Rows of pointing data
++++
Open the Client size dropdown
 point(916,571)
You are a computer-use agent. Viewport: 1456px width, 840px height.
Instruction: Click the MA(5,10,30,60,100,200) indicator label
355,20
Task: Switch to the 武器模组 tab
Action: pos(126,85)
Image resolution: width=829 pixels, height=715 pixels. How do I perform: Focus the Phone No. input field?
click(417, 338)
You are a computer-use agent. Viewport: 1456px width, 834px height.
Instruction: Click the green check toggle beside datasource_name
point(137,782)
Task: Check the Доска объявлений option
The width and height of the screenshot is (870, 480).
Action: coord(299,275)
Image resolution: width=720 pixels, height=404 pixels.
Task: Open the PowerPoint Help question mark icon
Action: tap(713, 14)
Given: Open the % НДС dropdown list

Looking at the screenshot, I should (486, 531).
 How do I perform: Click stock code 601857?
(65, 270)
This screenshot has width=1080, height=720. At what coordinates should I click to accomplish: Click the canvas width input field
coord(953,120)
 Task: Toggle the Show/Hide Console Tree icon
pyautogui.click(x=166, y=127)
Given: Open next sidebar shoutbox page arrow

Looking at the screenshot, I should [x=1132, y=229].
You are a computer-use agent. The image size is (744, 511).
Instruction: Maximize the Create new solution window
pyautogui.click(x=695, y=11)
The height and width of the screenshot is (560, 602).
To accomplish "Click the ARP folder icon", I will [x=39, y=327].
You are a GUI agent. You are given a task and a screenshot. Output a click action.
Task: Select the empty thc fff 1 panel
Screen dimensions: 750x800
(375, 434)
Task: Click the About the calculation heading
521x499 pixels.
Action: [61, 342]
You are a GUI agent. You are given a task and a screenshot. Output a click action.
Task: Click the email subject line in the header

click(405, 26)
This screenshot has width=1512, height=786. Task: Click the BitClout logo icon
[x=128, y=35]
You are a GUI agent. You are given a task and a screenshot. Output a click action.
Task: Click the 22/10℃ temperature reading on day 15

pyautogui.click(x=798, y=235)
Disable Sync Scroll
++++
▶ Job
Copy the stretch of the listing from its first line through the line that contains "point(137,782)", including both of those lines. Reproduce every line in it without any change.

▶ Right answer
Open the Client size dropdown
 point(916,571)
You are a computer-use agent. Viewport: 1456px width, 840px height.
Instruction: Click the MA(5,10,30,60,100,200) indicator label
355,20
Task: Switch to the 武器模组 tab
Action: pos(126,85)
Image resolution: width=829 pixels, height=715 pixels. How do I perform: Focus the Phone No. input field?
click(417, 338)
You are a computer-use agent. Viewport: 1456px width, 834px height.
Instruction: Click the green check toggle beside datasource_name
point(137,782)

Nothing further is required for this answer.